Supplied text:
= = = = =

This is a rough estimate. Real costs include fault tolerance overhead (checkpointing, restarts), networking costs, storage, and the engineering team. The actual LLaMA 3 report quotes training on 16,384 H100 GPUs.

Hidden costs beyond compute:

Cost component	Multiplier	Notes
GPU/TPU compute	1x (base)	The $40M we computed
Fault tolerance overhead	+5-15%	Time lost to restarts, checkpointing
Data preparation	+5-10%	Tokenization, dedup, quality filtering
Evaluation runs	+10-20%	Benchmark suites, ablation studies
Infrastructure (networking, storage)	+10-20%	High-speed interconnects, data storage
Engineering team	+20-50%	Salaries for 10-50 engineers over 6-12 months
Realistic total	1.5-2.5x	$60-100M for a 70B model

Topology	Chips	Training time (40% MFU)	Approximate cost
1 TPU v5p	1	435 years	$16M
1/4 pod	2240	176 days	$40M
Full pod	8960	44 days	$40M
4 pods	35840	11 days	$40M

Notice: The total cost is roughly the same regardless of how many chips you use (assuming the same MFU). More chips = faster training but same total chip-hours. The real benefit of more chips is time to completion, not cost savings.

Why is time-to-completion so important? In practice, faster training is worth paying a premium for. Reasons:

1. Iteration speed: If an experiment takes 44 days, you get feedback 4x faster than on a quarter-pod (176 days). Over a year of development, this means 4x more experiments.

2. Competitive pressure: In the frontier lab race, shipping a model 3 months earlier can be the difference between leading and lagging.

= = = = =

Information shown:
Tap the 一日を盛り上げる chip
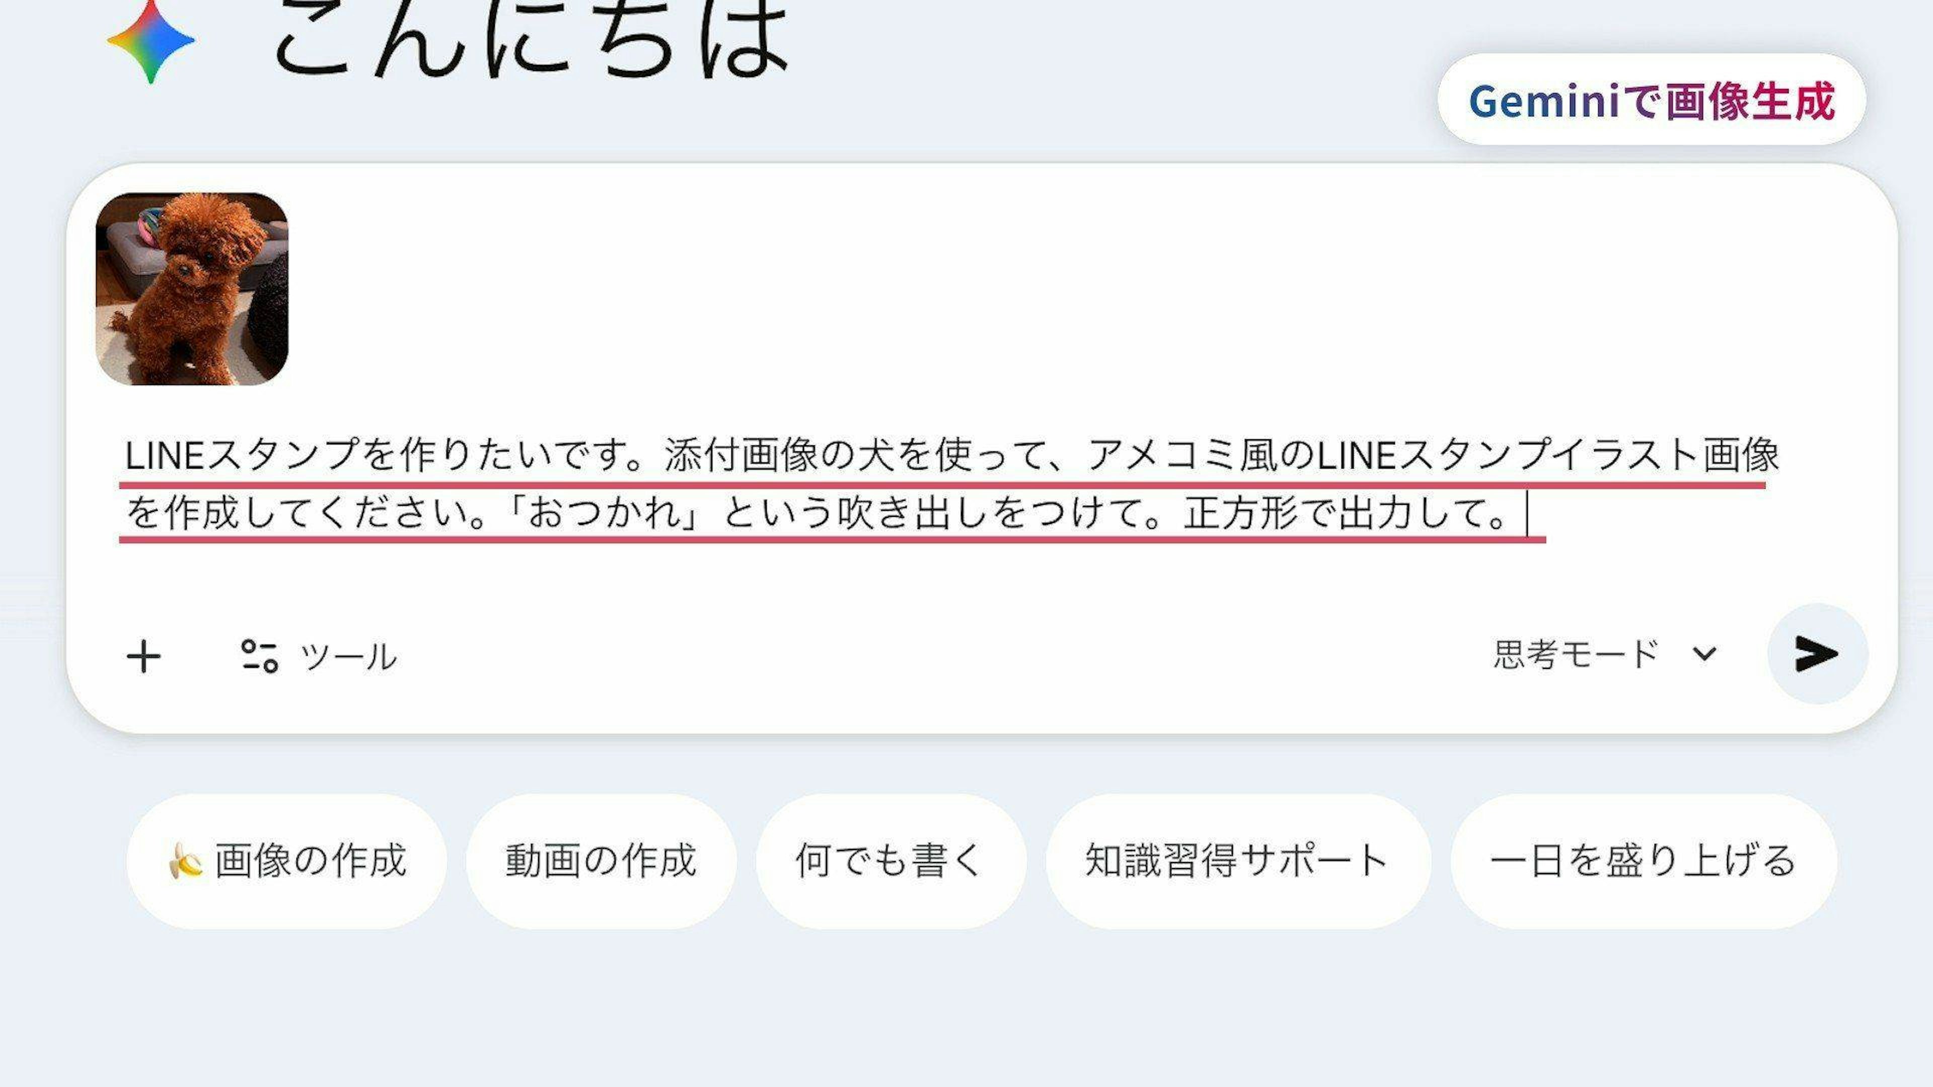Viewport: 1933px width, 1087px height. click(1643, 861)
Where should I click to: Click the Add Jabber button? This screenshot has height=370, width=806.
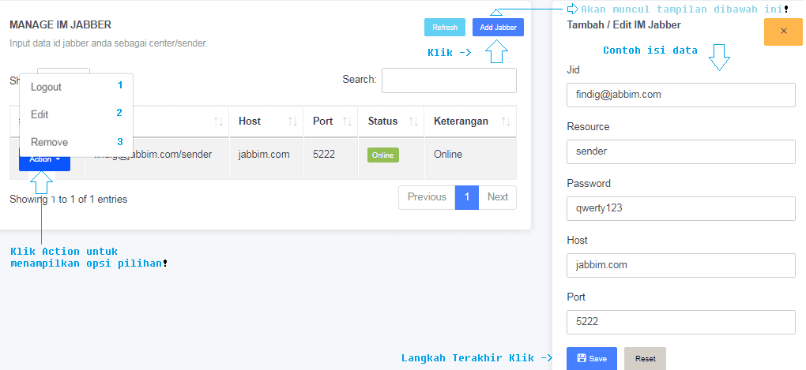(x=498, y=28)
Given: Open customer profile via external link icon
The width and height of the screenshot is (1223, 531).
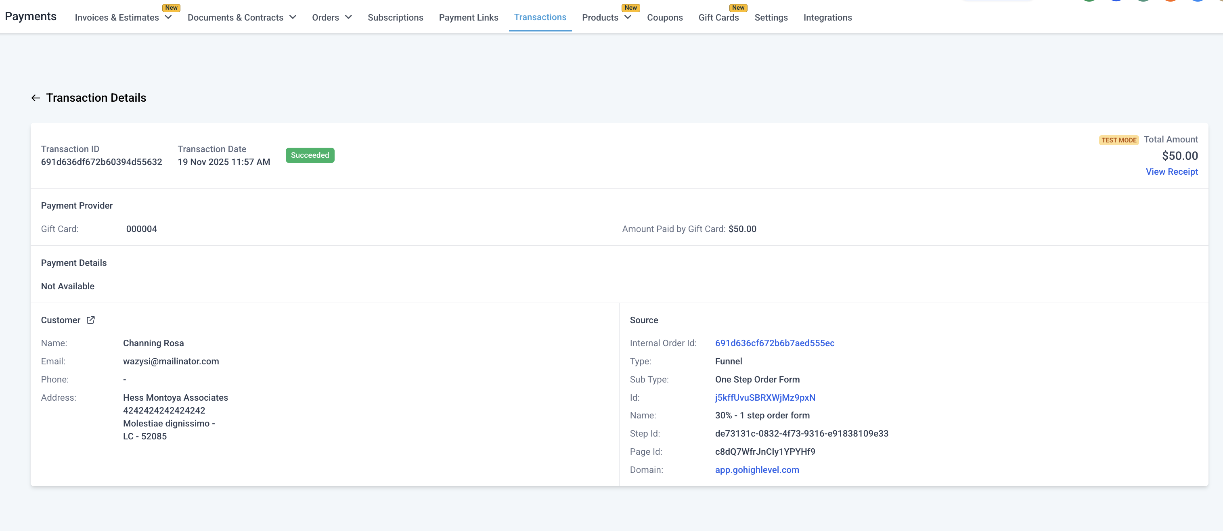Looking at the screenshot, I should point(91,320).
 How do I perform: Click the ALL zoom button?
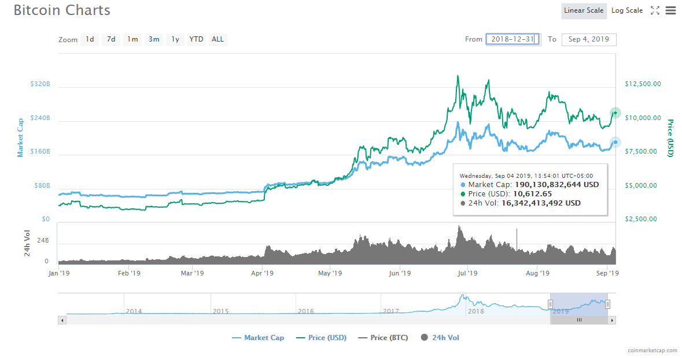coord(217,39)
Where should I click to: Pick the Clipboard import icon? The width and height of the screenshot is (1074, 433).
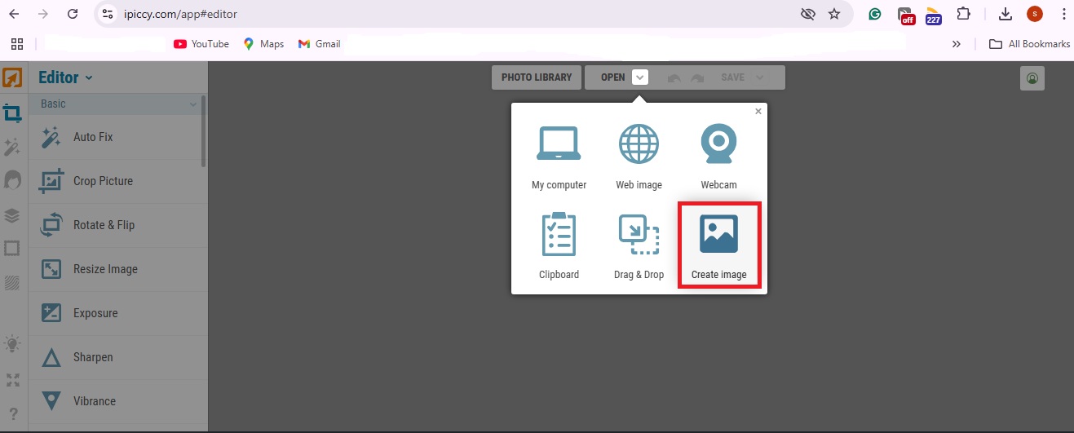559,235
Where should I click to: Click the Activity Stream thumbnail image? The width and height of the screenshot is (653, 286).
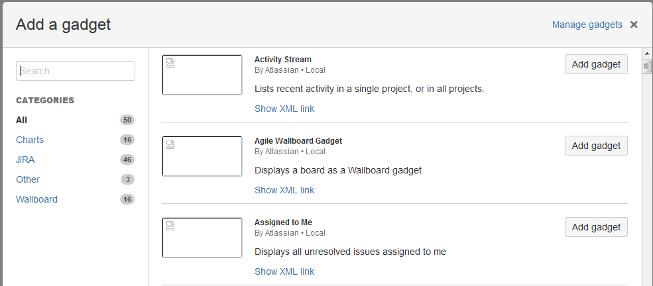[x=202, y=75]
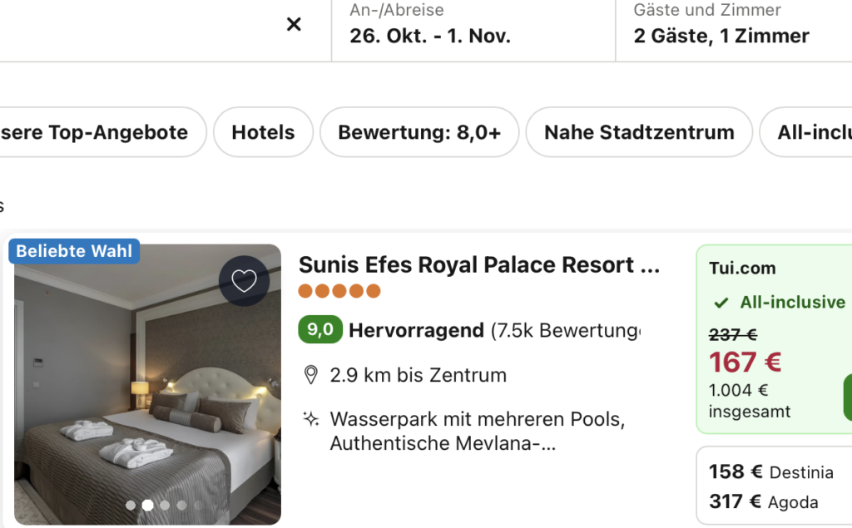Image resolution: width=852 pixels, height=528 pixels.
Task: Click the orange star rating dots
Action: (x=339, y=291)
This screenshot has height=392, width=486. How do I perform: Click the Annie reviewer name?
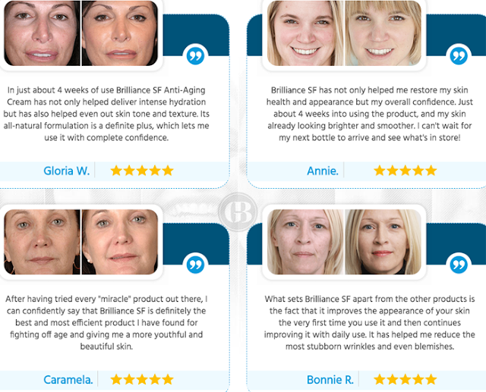click(323, 171)
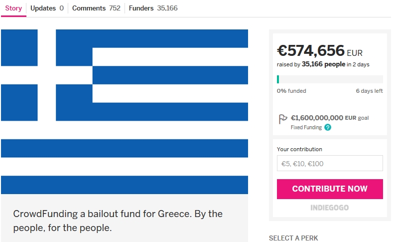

= = = = =

To be done:
**1.** Which cost components in the training-cost text have a plus-sign percentage in the Multiplier column? List every one.
**2.** According to the training-cost text, how many H100 GPUs does the LLaMA 3 report quote for training?
**3.** Retype the training-cost text between "Notice: The total" and "not cost savings.", inclusive.

Outputs for the tasks:
**1.**
- Fault tolerance overhead
- Data preparation
- Evaluation runs
- Infrastructure (networking, storage)
- Engineering team

**2.** 16,384 H100 GPUs.

**3.**
Notice: The total cost is roughly the same regardless of how many chips you use (assuming the same MFU). More chips = faster training but same total chip-hours. The real benefit of more chips is time to completion, not cost savings.